James Stewart, Duke of Ross (March 1476 – January 1504) was a Scottish prince, and the second son of King James III of Scotland and his wife, Margaret of Denmark. James was heir presumptive to his brother until his death, and was Archbishop of St Andrews and Lord Chancellor of Scotland.

Titles and offices
He was made Marquess of Ormond at his baptism. He was created Earl of Ross in 1481 after that title was forfeited to the crown by John, Lord of the Isles.

Of his father's three sons, James of Ross was the favourite. James III even tried to marry him to Edward IV's daughter, Catherine of York.

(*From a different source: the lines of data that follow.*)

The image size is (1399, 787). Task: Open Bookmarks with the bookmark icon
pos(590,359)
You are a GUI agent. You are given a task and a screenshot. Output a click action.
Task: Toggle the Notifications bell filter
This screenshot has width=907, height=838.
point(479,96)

This increasing preference shown to James of Ross was a factor in the rebellion of his elder brother (the future James IV) against their father; and later, as king, James IV was suspicious of his brother's loyalty.

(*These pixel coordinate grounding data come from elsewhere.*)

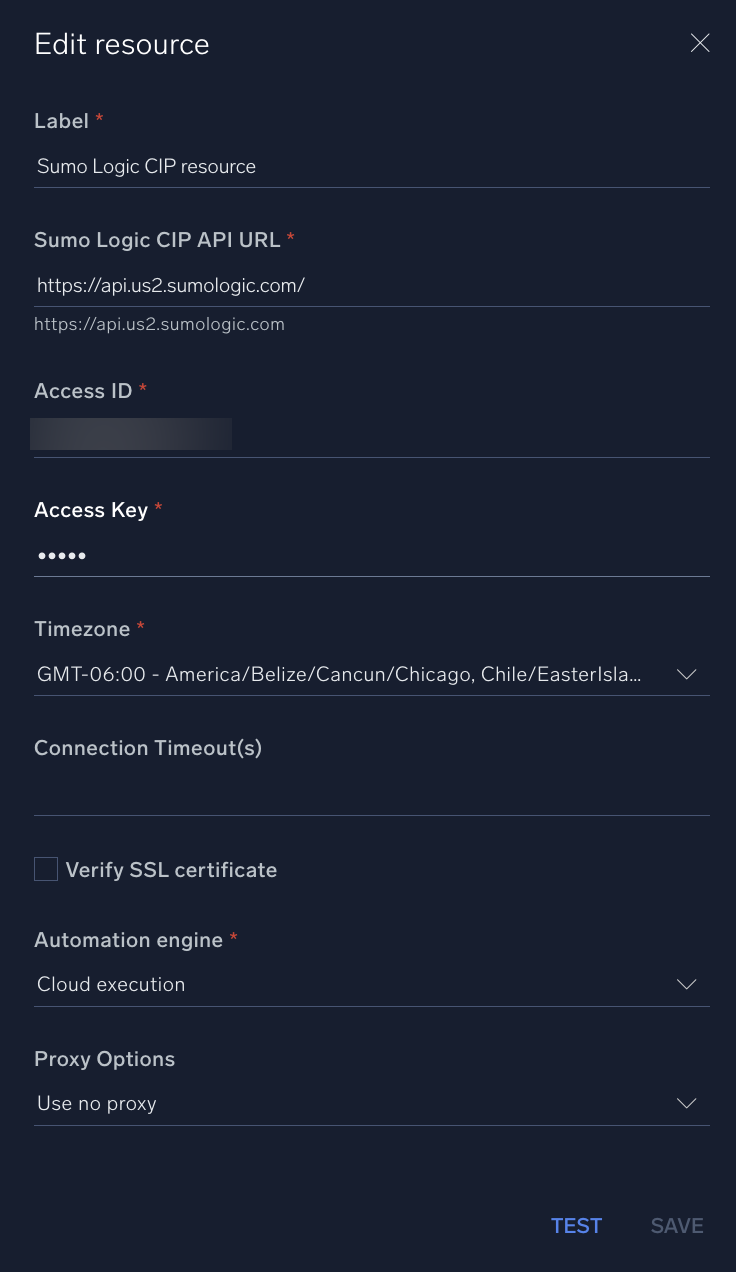736x1272 pixels.
Task: Click the SAVE button
Action: pyautogui.click(x=676, y=1225)
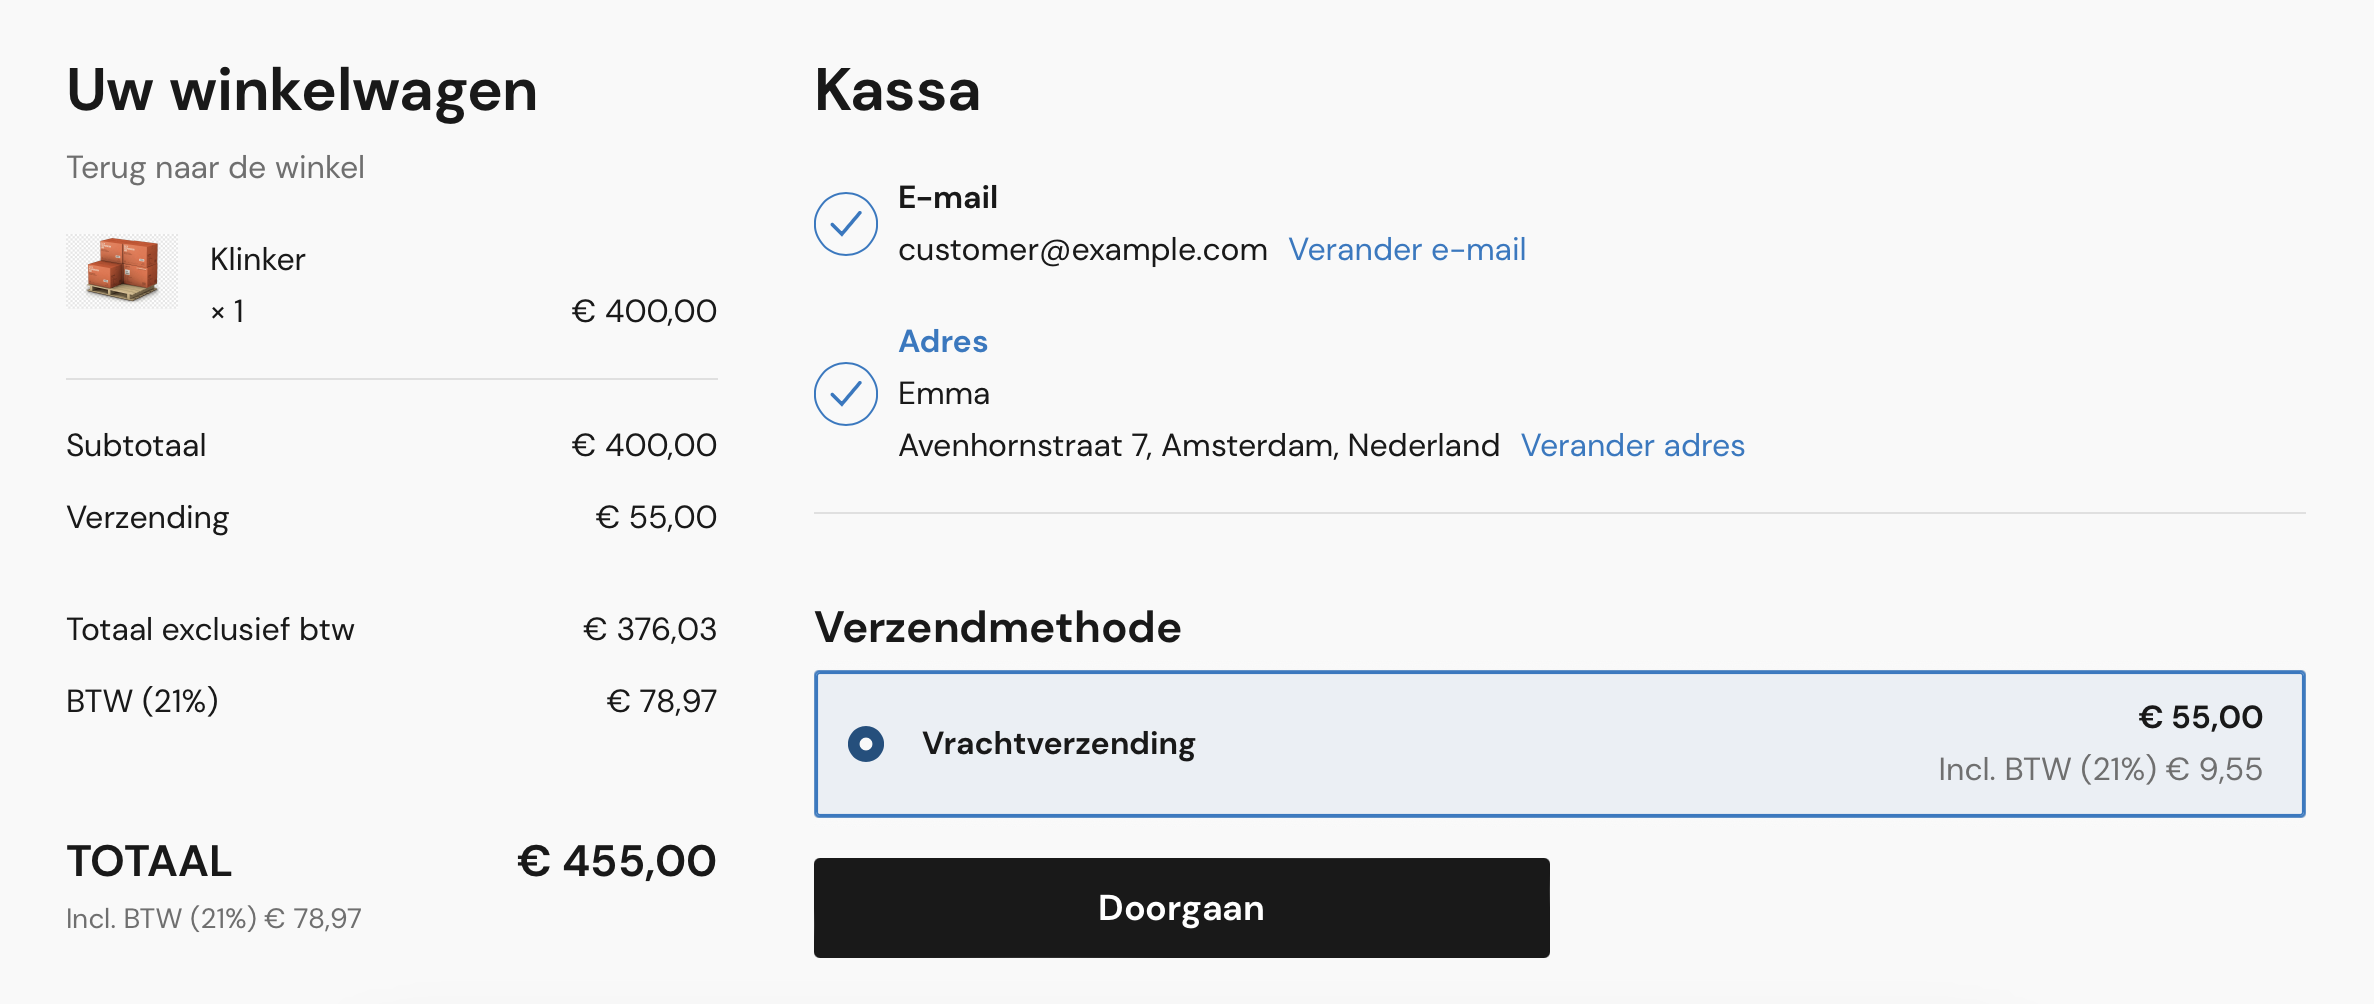This screenshot has width=2374, height=1004.
Task: Click the customer@example.com email text
Action: point(1082,250)
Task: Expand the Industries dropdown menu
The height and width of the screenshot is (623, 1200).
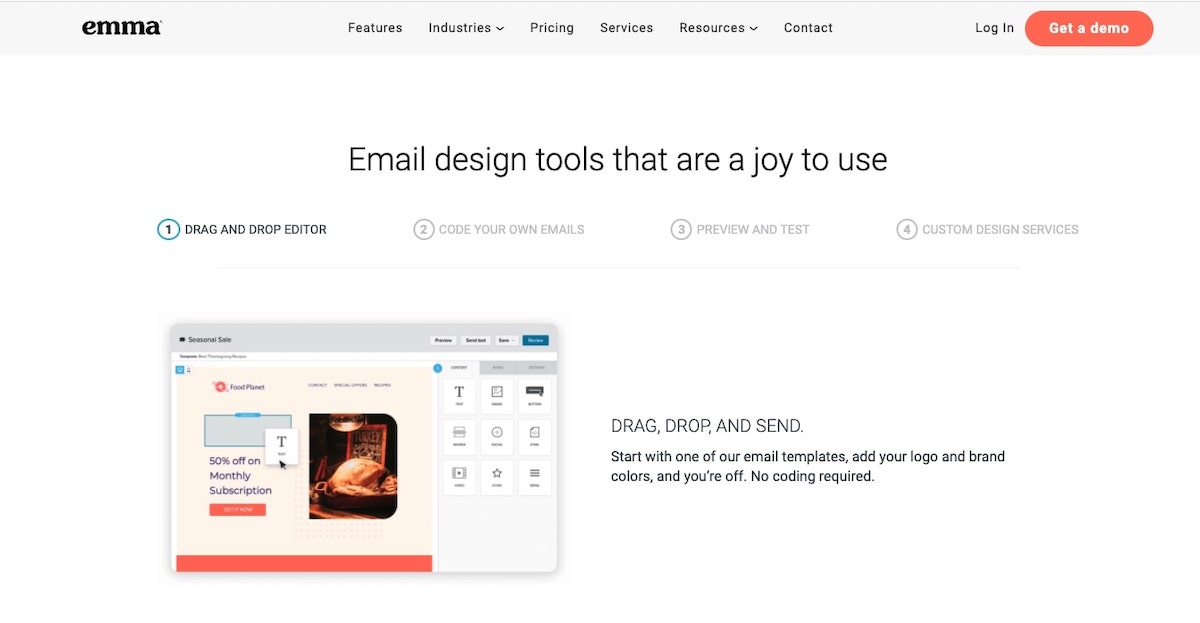Action: (466, 28)
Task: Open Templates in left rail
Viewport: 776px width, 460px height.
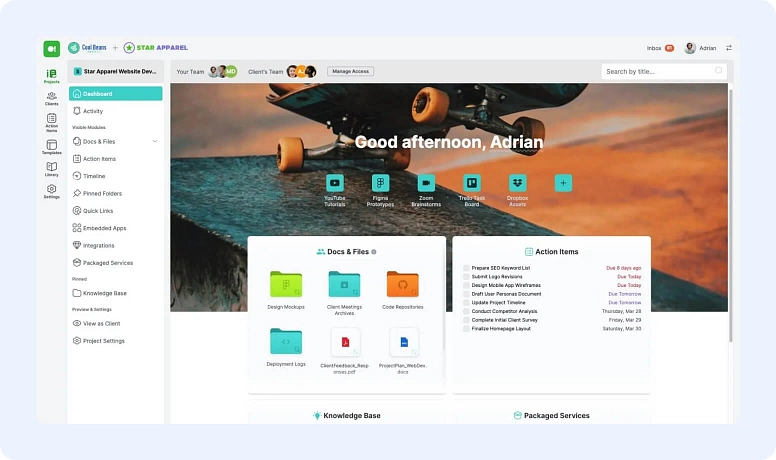Action: pyautogui.click(x=51, y=146)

Nonetheless, when the elder James succeeded to the crown in 1488, he raised James of Ross's title to Duke of Ross, aged 12.

Around May 1497, his brother the King nominated James of Ross (then 21 years old) to be Archbishop of St Andrews. King James thought that would keep James of Ross from rebelling against him. Also, James of Ross was a minor, and so the revenues of the archbishopric would be controlled by King James.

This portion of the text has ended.